If you’ve been to CSU’s campus you’ve most likely taken a class, or gotten lost, in Clark. But even if you haven’t been lucky enough to wander the corridors of Clark C, you’ve seen the mighty edifice that takes a prominent position on the spine of campus and anchors the plaza along with the Morgan Library and Lory Student Center.
Built in 1968 in the New Formalism style of architecture, the building is an I or ‘handbell shape’ with distinctive moats on the east and west sides, providing greenery and seating. Designed by James Hunter, who also was architect for the Morgan Library, Lory Student Center and Eddy Hall, the Clark building was originally called the social sciences building before being dedicated to Andrew Clark, a mathematics professor.

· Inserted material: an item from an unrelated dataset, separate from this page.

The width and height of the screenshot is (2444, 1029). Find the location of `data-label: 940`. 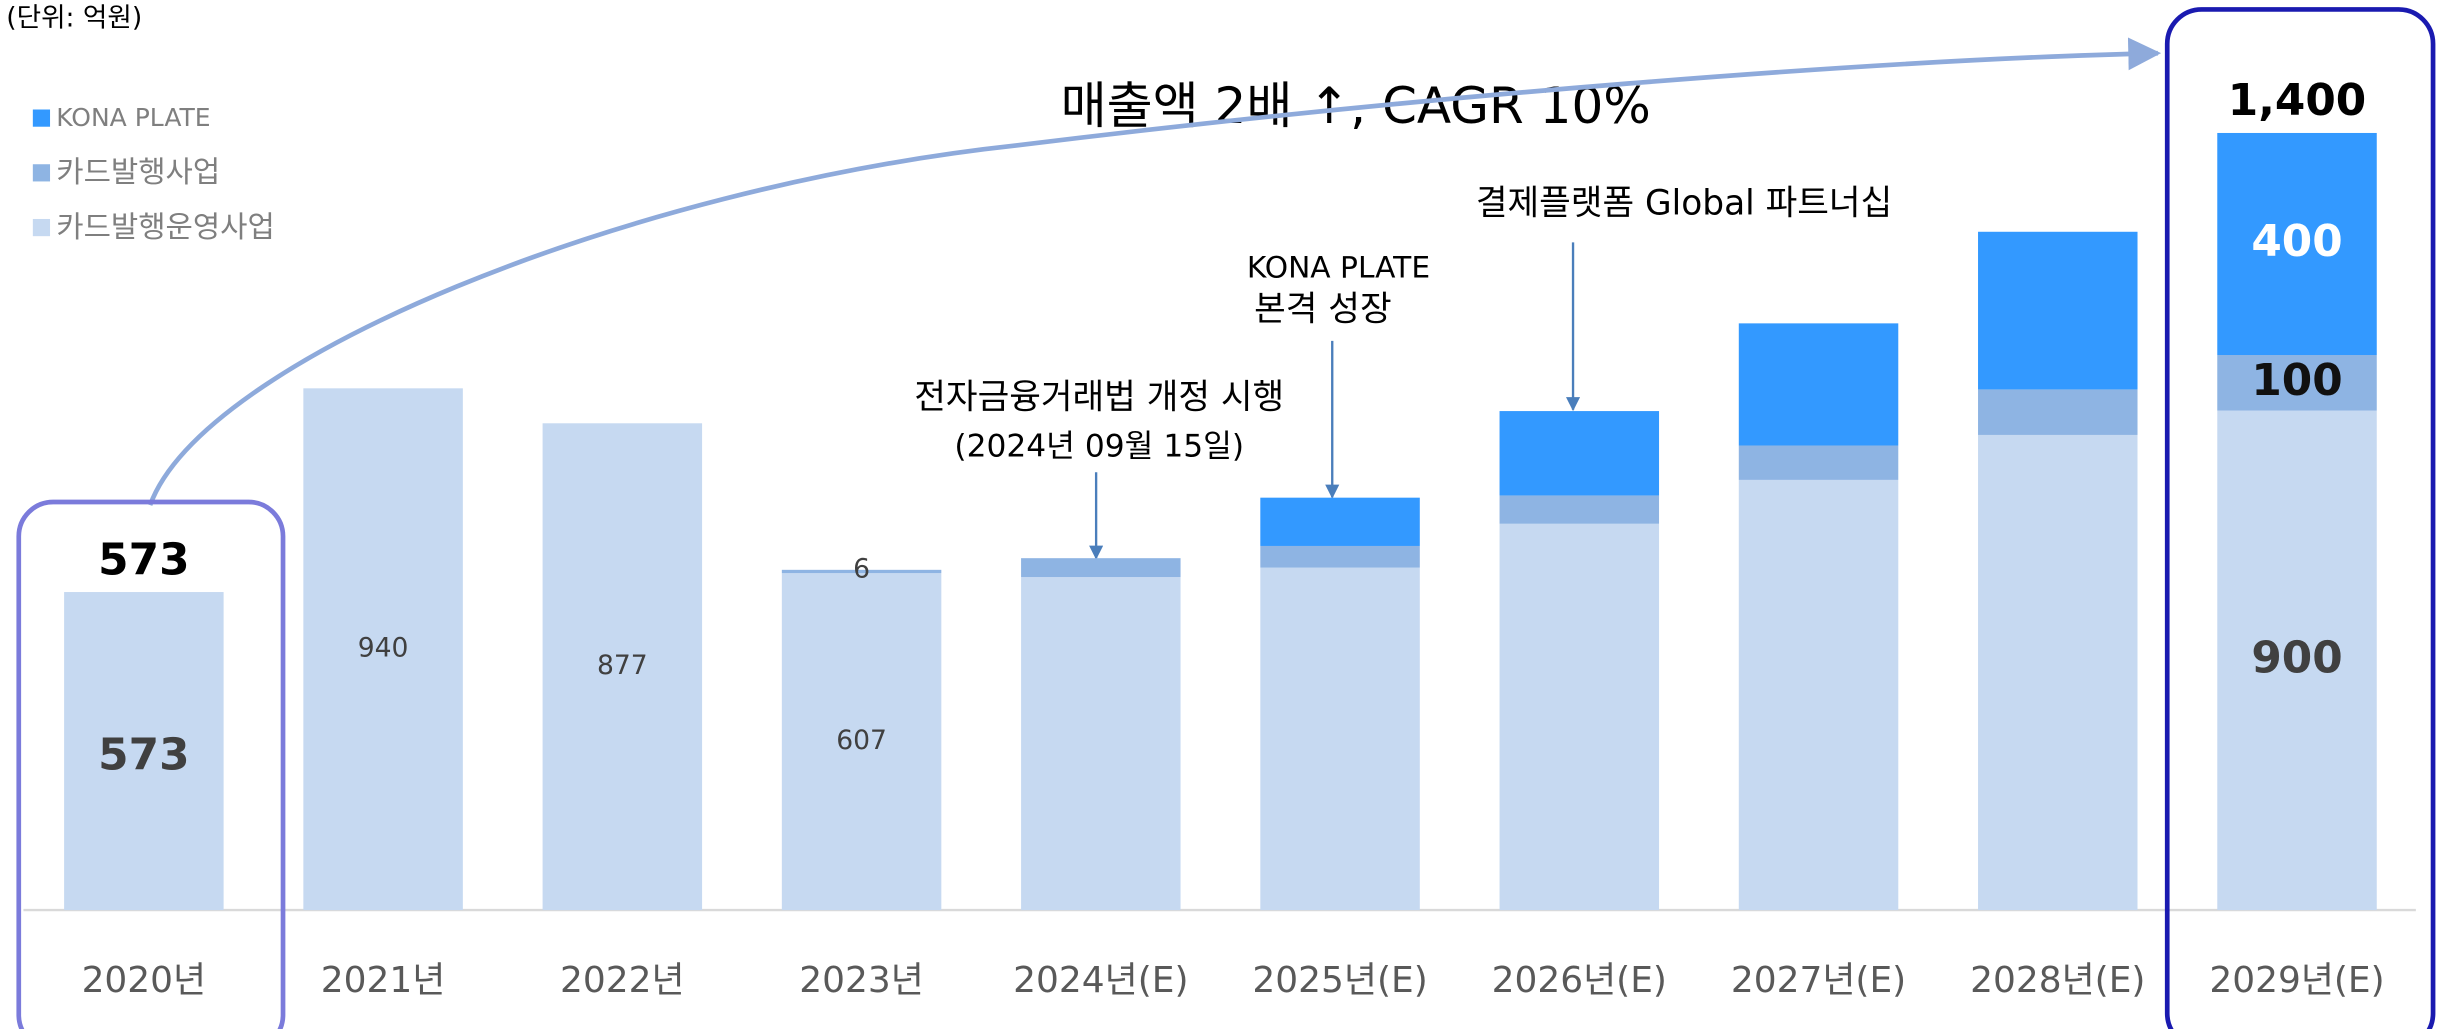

As the university enters the process of assessing a renovation of this venerable space, a class of our history graduate students (HIST 540: History and Material Culture) studied the material culture and material world of the building and its elements by blending public and traditional history methodologies. Material culture is the way artifacts embody a culture’s meanings, values, and even abstract ideas. In the class, students learn to interpret objects as a way of gleaning more from the past than traditional textual sources alone can provide and to use artifacts and larger material world to tell meaningful stories about the past.
The topics covered in the Dec. 3 Zoom presentation include:
- Architectural style – New Formalism – classical elements with modern methods (columns, arches, pedestals with white color and concrete)
- Concrete and sandstone – using locally sourced materials
- Exterior and interior colors of Clark – moving from white to maroon/burgundy
- Planted and built environment – one of the moats includes Green Ash trees, currently being protected from the emerald ash borer
- Brise Soleil – otherwise known as the wine bottle holders or honeycombs that block or refract direct sunlight
- Windows & Doors
- Flow – including staircases and accessibility
Watch the presentation and see if your opinion of Clark, like that of many others who watched live, changes! Ultimately, viewers had a new-found appreciation for the history and function of this building.
Assistant teaching professor and class instructor Adam Thomas says this is the building that “So many people love… to hate.”